Résumé de la décision
La décision porte sur la contestation par M. B..., brigadier-chef de police, de la décision implicite du préfet de Mayotte rejetant sa demande de bénéfice d'une majoration de traitement à partir du 1er juillet 2013, en vertu du décret n° 2013-964. Le tribunal administratif de Mayotte a annulé ce rejet, ordonnant à l'administration d'accorder au requérant la majoration jusqu'à la fin de son affectation à Mayotte. Cependant, le ministre de l'intérieur a demandé l'annulation de cette ordonnance concernant la durée de l'injonction, ce qui a été accepté. En effet, la durée du bénéfice de la majoration était limitée à la date d'entrée en vigueur du décret du 1er juillet 2015, soit le 1er septembre 2015.
Arguments pertinents
Un des arguments clés de la décision se base sur une interprétation des décrets en vigueur, notamment du décret du 1er juillet 2015, qui stipule une règle de non-cumul des indemnités et majorations. Le Tribunal a jugé que :
- "Il suit de là que c'est sans erreur de droit que le tribunal administratif a jugé qu'était illégal le refus d'accorder au requérant le bénéfice de la majoration de traitement tant que n'était pas entré en vigueur le décret du 1er juillet 2015."

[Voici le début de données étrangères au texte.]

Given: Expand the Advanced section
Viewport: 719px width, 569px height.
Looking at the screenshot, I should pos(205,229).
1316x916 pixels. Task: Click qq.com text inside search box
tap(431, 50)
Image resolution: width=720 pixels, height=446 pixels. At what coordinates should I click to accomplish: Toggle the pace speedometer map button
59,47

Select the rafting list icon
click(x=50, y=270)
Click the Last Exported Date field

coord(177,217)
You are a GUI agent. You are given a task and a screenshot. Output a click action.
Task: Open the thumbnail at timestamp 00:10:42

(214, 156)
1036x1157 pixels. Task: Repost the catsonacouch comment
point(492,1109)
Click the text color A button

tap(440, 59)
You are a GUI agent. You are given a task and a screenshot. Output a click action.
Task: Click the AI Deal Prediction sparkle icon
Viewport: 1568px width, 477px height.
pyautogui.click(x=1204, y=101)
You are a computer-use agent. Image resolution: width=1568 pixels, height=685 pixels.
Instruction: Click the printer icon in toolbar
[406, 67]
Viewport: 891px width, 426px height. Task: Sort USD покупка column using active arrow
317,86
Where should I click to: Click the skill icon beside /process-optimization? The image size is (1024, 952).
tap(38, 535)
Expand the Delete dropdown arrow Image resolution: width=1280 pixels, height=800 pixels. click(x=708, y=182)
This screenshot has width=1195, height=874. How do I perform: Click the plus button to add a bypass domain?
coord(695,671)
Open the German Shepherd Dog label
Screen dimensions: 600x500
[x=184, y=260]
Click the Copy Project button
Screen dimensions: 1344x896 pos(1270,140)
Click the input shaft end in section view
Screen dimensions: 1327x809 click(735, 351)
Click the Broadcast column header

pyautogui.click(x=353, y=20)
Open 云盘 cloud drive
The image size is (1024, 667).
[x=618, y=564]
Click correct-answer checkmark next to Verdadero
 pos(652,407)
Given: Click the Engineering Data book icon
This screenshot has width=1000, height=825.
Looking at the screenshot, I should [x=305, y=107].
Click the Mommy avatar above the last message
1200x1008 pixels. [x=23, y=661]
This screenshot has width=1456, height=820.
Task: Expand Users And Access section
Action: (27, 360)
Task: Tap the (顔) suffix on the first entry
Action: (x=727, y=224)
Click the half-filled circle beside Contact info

En revanche, cette décision a été infirmée pour excès de pouvoir en ce qui concerne le terme de l’injonction, rendant l’ordonnance initiale illégale au-delà du 1er septembre 2015.
Interprétations et citations légales
Les interprétations des décrets en question illustrent la complexité du droit administratif concernant les droits des fonctionnaires à Mayotte. L'article 2 du décret du 1er juillet 2015 stipule :
- "I.- A titre transitoire, les fonctionnaires actifs des services de la police nationale... ne bénéficient pas de la majoration de traitement prévue par le décret n° 2013-964 du 28 octobre 2013..."
Cela signifie qu’après l’entrée en vigueur du décret du 1er septembre 2015, les droits de M. B... à la majoration de traitement ont pris fin.
En vertu de l'article R. 811-1 du Code de justice administrative, la décision indique que le tribunal ne peut pas aller au-delà des conclusions formulées par le requérant. La décision précise :
- "...en enjoignant à l'administration d'accorder au requérant le bénéfice de la majoration de traitement instituée... jusqu'à la fin de son affectation à Mayotte sans en avoir limité la durée...", cela a constitué une erreur de droit.
En synthèse, cette décision illustre les enjeux de l'application des textes réglementaires dans un contexte particulier comme celui de Mayotte et la nécessité d'une interprétation précise des droits et des limites imposées par ces textes.